Dans ce sens la sublimation est un mécanisme de dégagement.

La résilience

Pour Boris Cyrulnik, qu'il soit abandonné, martyrisé, victime de génocide, handicapé ou simplement englué dans l'histoire de ses parents, l'enfant n'est pas réductible à l'état de victime. Le terme de résilience vient de la physique. Il décrit l'aptitude d'un corps à résister à un choc. Dans les sciences sociales, il signifie : " capacité à réussir à vivre et à se développer positivement, de manière socialement acceptable, en dépit du stress ou d'une adversité qui comportent normalement le risque grave d'une issue négative. " Une carence précoce peut créer une vulnérabilité momentanée que nos rencontres affectives et sociales pourront restaurer ou aggraver. La résilience constitue ainsi un processus naturel où ce que nous sommes à un moment donné doit obligatoirement se tricoter avec ses milieux écologiques, affectifs et verbaux. " Qu'un seul maillon défaille et tout s'effondrera. Qu'un seul point d'appui soit offert et la construction reprendra. "

++++

■ ACTIONS À MENER:
1. D'après l'extrait sur la résilience, de quelle discipline vient le terme de résilience ?
2. Rédigez la suite de l'extrait sur la résilience à partir de sa dernière phrase.
Les lignes ci-après n'ont aucun rapport avec l'extrait sur la résilience.

■ Données d'ancrage par coordonnées de pixels:
++++

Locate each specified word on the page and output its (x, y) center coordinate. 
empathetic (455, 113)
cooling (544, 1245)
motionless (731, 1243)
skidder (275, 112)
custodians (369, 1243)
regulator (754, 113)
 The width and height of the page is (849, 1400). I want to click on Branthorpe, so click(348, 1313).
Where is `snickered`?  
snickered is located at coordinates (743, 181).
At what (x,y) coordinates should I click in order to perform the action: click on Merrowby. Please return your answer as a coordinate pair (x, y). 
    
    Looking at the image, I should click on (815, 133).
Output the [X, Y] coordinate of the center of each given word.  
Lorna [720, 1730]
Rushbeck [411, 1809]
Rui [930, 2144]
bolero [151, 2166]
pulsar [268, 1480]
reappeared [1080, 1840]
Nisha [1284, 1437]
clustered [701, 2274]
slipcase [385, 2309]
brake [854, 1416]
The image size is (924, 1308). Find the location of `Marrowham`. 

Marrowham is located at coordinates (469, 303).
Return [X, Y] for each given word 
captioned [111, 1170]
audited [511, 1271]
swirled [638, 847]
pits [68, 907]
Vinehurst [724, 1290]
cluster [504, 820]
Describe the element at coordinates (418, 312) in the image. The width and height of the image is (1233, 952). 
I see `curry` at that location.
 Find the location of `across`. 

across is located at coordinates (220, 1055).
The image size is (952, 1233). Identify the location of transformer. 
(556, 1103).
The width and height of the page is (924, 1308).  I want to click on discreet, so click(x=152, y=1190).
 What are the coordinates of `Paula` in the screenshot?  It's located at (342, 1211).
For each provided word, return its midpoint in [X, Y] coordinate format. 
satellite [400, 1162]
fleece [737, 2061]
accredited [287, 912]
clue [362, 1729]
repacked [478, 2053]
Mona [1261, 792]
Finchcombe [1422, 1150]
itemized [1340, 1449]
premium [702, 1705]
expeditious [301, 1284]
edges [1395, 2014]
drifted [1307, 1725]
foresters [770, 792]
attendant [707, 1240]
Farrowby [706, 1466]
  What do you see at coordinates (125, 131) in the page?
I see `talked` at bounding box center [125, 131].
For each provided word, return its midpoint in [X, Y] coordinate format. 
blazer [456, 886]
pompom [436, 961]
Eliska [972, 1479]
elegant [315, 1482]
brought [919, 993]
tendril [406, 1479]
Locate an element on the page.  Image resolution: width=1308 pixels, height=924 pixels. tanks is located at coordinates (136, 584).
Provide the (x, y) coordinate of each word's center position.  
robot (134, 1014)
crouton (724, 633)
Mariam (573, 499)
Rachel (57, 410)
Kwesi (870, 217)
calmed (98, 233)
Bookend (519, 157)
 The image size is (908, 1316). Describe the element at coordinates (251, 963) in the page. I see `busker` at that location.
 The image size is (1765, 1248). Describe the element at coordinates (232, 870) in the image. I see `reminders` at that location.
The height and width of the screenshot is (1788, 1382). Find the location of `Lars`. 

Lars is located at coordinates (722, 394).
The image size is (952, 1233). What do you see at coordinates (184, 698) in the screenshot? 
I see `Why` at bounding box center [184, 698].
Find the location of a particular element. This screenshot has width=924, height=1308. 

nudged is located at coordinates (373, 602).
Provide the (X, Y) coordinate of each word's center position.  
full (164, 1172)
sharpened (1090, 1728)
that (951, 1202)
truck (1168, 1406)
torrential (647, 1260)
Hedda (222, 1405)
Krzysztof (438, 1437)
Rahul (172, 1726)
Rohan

++++

■ RÉPONSES:
1. De la physique.

2.
Si après un traumatisme, rien ne peut plus être comme avant, il n'empêche que tout enfant blessé peut " tricoter " des liens de résilience. Ces enfants blessés doivent d'abord puiser dans les ressources internes qui constituent leur personnalité, car dans les trois premiers mois de leur vie, les bébés ont reçu des informations de tendresse, de chaleur humaine, d'amour ou d'attention qui resteront gravées en eux toute leur vie. L'enfant blessé saura instinctivement qu'il connaît des sentiments positifs et agréables qui l'aideront à sortir la tête de l'eau. Ensuite, et c'est capital, ils auront recours aux ressources externes, il s'agit en fait de toutes les mains tendues : un éducateur, un médecin, un ami, un parent. Ces personnes-là sont essentielles, car elles sont celles qui vont prouver à l'enfant meurtri que quelqu'un reconnaît enfin qu'il vaut quelque chose. Un tiers des enfants meurtris n'ont aucune ressource interne, n'ont reçu aucun amour étant bébé, donc ils sont bien obligés de chercher de l'amour chez autrui. Pour eux, c'est plus dur, mais beaucoup parviennent à s'en sortir. Le psychothérapeute est la première personne à qui ils préfèrent révéler un secret lié à une blessure avant d'en parler aux autres.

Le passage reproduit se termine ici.